Nat Turner, as any wild-eyed Black person that has ever smiled at the edges of a sharp knife can tell you, was born a slave in Virginia in 1800. His master, Sam Turner, gave him the first name Nat. He took on his master’s surname, as was the way things went in that day.
Nat Turner taught himself to read, he studied the bible and he became convinced that naturally, logically, slavery was wrong. Of course, he was shrewd enough to realize that slave masters were immune to logical arguments. So he decided to take a more direct approach towards Black liberation.
Working with what were initially a few close compatriots, Turner redubbed ‘The Prophet’ by his followers, led the largest and most successful slave rebellion in American history.
Here’s where things get a little tricky. I’ve read at different times that Nat Turner and his group were responsible for the deaths of 53, 55 and today on Wikipedia, 60 white people. However, this older cat that I used to work with argued quite convincingly that Nat Turner and his team were actually responsible for the deaths of over 500 whites.
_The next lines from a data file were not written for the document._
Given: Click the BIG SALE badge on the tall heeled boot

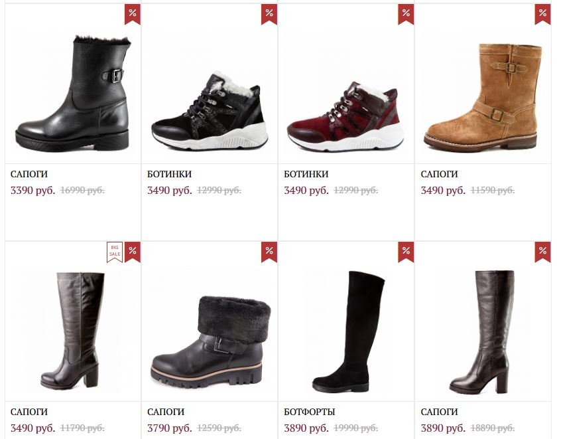Looking at the screenshot, I should coord(115,252).
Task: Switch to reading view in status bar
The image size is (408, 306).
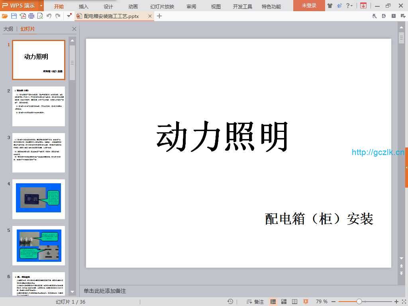Action: coord(294,302)
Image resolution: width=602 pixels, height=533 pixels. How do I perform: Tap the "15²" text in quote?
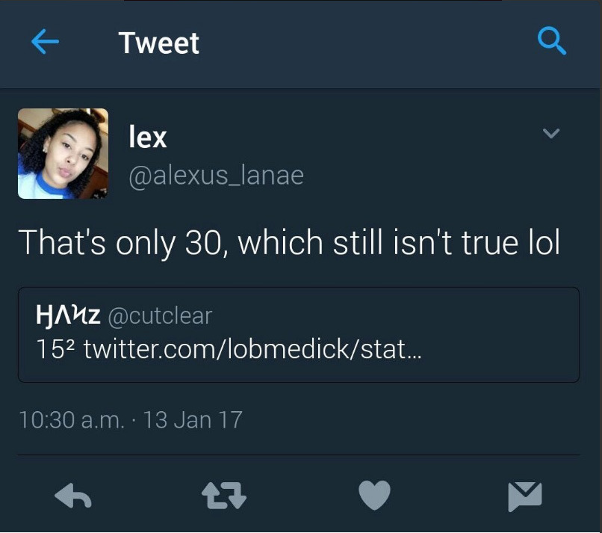[x=55, y=348]
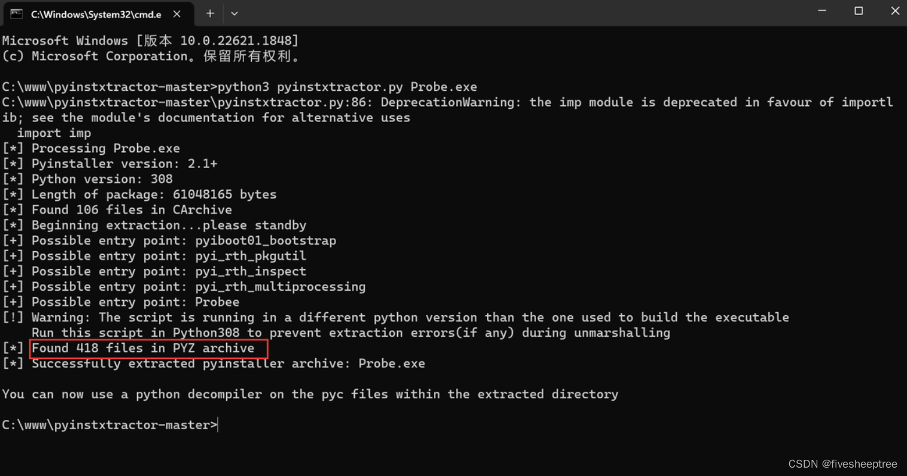Maximize the terminal window

pos(859,11)
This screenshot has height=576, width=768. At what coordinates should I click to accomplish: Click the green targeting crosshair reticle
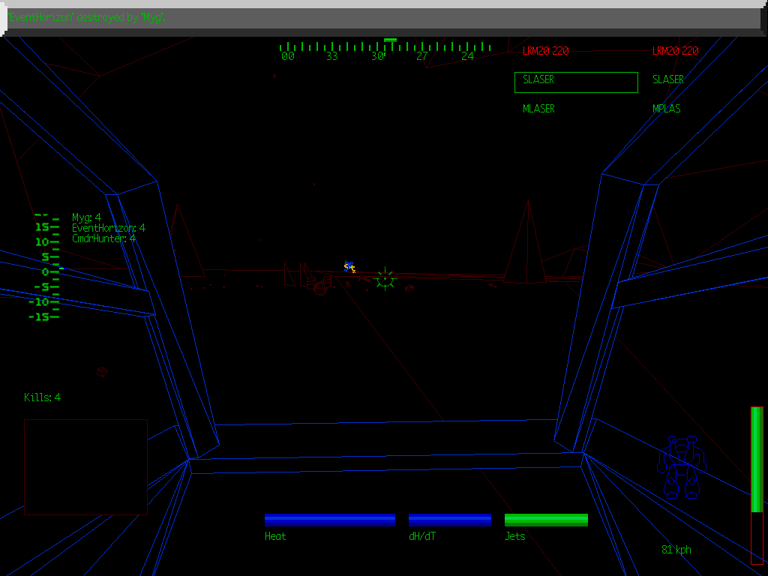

He suggested that the true number would never be reported, as downplaying the success of Turner’s rebellion was akin to suggesting that 1995’s Million Man March had only amassed a total of 400,000 attendees. I must admit, the older cat had a point. I attended the Million Man March. I also took my own headcount. There were 1,247,454 of us!
I just watched Inglorious Basterds and I think the reason that nobody has, of yet, made a Nat Turner movie is because while almost everybody can agree that slavery was wrong, unlike with Nazis, many Americans have a hard time seeing slave owners as evil people that deserved to die. The President of the United States at the time of Nat Turner’s birth, Thomas Jefferson, was a slave owner. Thomas Jefferson wrote the Declaration of Independence.